[Info-vax] VMS internals design, was: Re: BASIC and AST routines

Sun Nov 28 09:13:17 EST 2021

On Saturday, November 27, 2021 at 12:46:16 AM UTC-5, Andrew Commons wrote:
> I've been watching this thread with a mixture of amusement and horror. The 
> triggering thread regarding AST routines was equally enlightening. In 
> fact if I ever feel the urge to start a thread here I will probably make 
> the subject line something like this: 
> 
> <My Topic>, was: Re: Something Simon Clubley felt strongly about 
> 
> Purely curiosity to see if it stopped forking :) 
> 
> So, for Simon...
> >> One of the biggest mistakes made is that DEC went to the trouble of 
> >> implementing a 4-mode architecture and then completely blew how it was 
> >> used.
> Well, a bit like Intel implementing a 4-mode architecture and then having 
> Microsoft completely blow how it is used? 
> 
> Note that the OS/2 update that Cutler and Co were originally hired to work 
> on used 3 of the modes. When Windows looked like becoming a success then 
> it switched to a Windows upgrade instead. Gates wanted it to run on 
> consumer hardware, so things got dropped. There are still 4 modes available 
> and I'm sure VSI are using them.
> >> That 4-mode architecture could have provided some really truly radical 
> >> internal security separation within VMS, but once you are in any of the 
> >> 3 inner modes, you can get to any of the other inner modes so all those 
> >> extra modes were wasted from a security isolation point of view.
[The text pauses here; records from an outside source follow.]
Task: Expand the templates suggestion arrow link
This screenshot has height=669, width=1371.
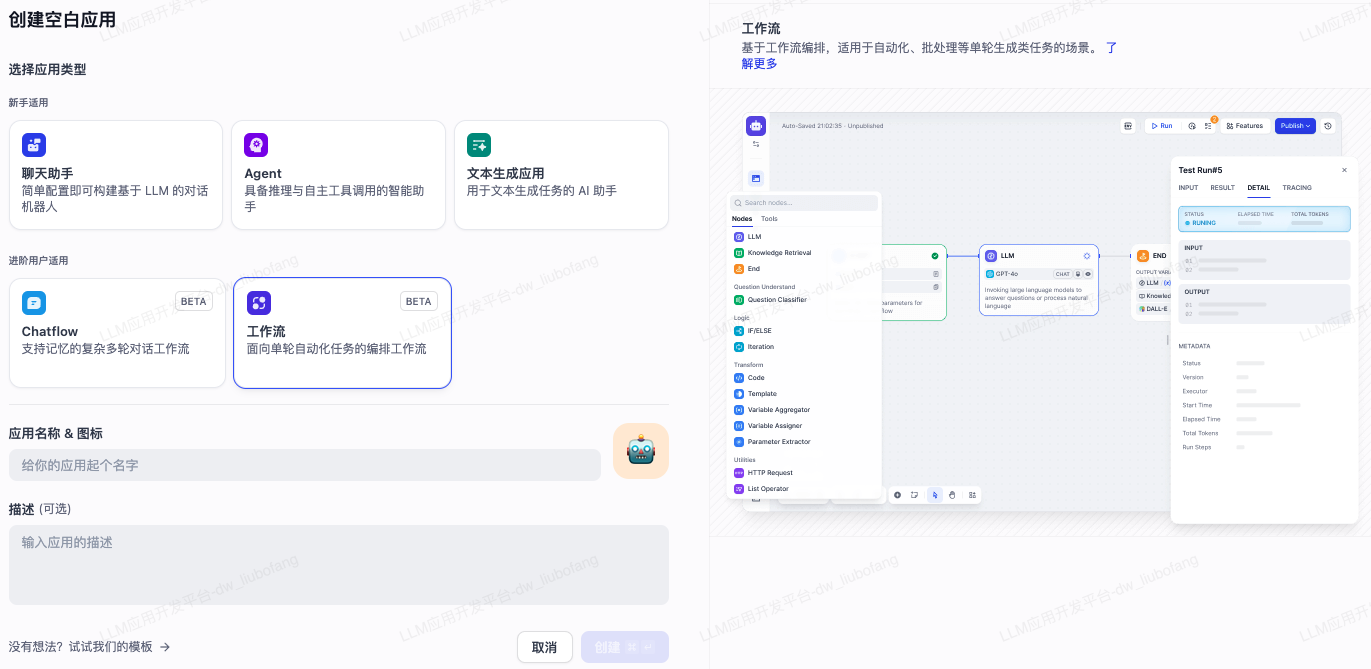Action: [x=165, y=647]
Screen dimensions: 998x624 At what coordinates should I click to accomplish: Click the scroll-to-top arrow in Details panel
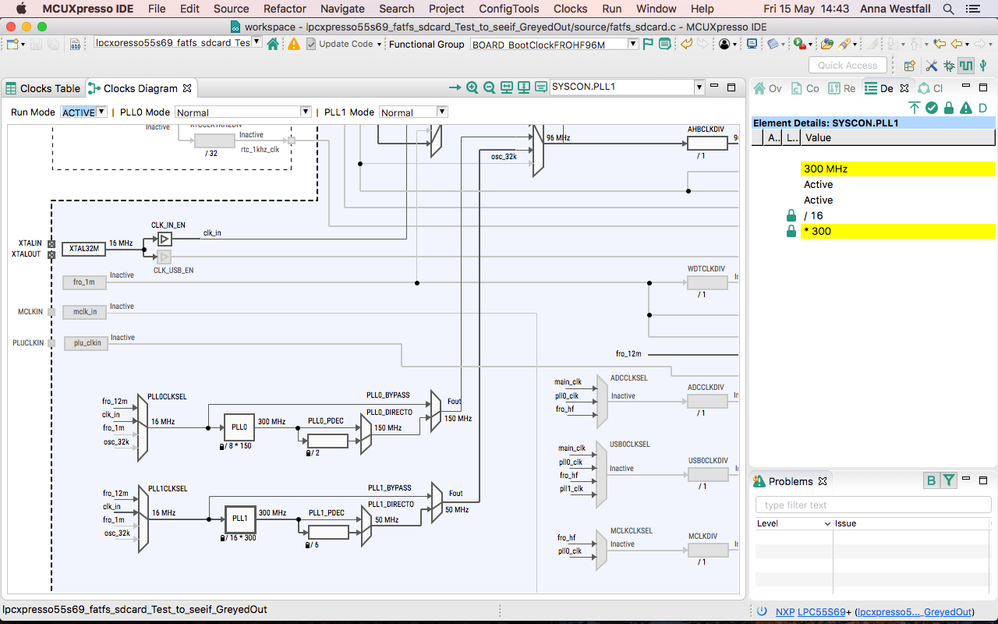click(913, 108)
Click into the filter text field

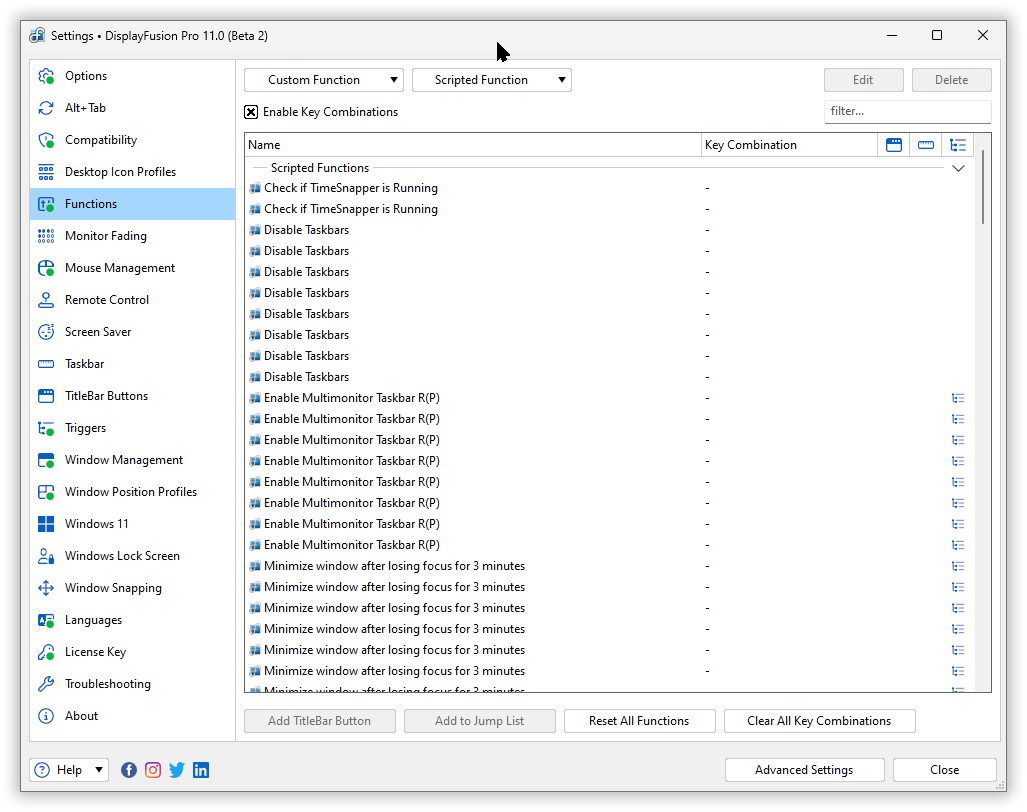pyautogui.click(x=907, y=112)
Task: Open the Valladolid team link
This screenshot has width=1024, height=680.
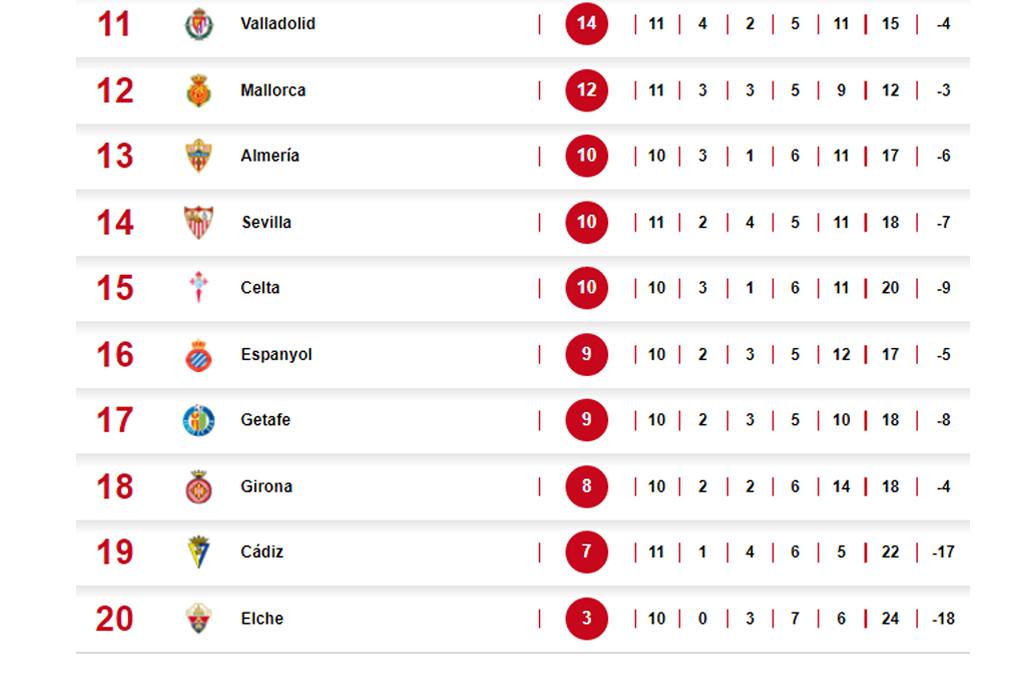Action: pos(278,24)
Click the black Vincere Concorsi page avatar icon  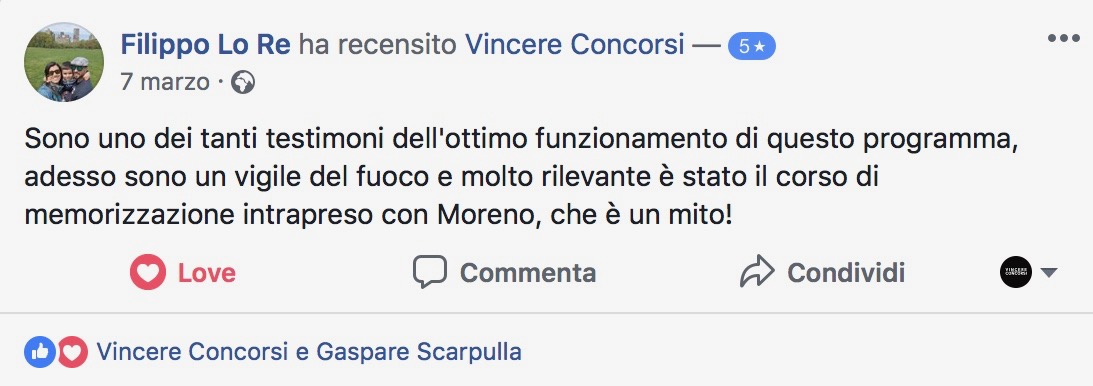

> Put your money where your mouth is. Prove it. Post examples that show a 
> fundamental flaw rather than an Ooops in a single privileged program.
> >> In case you are wondering, you can escalate from supervisor mode because 
> >> DCL has access to the privileges of the programs it runs even though it 
> >> doesn't actually need them. That kind of thing should have stayed within 
> >> the kernel so DCL never sees those privileges.
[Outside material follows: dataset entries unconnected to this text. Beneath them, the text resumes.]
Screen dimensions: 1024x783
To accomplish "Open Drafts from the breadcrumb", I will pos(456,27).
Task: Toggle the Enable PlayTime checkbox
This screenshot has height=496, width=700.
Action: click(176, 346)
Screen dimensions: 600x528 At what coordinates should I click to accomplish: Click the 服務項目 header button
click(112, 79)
> If this was such a huge fundamental problem I would expect masses of 
> vulnerability reports. Where are they? Post examples. 
> 
> When a program runs in a privileged context then those writing the program 
> obviously need to exercise care. Ideally you enable/disable privileges 
> in a Just In Time basis and, obviously, when you are operating in a mode 
> higher than the originating mode any inputs from the lower mode must be 
> treated with caution. Failing to do this on one occasion does not invalidate 
> the security model. 
> 
> I will now scrub my cookies and history back to bedrock which I recommend 
> after logging in to anything Google related.

Every time I see these posts I think "My God, what have I started?"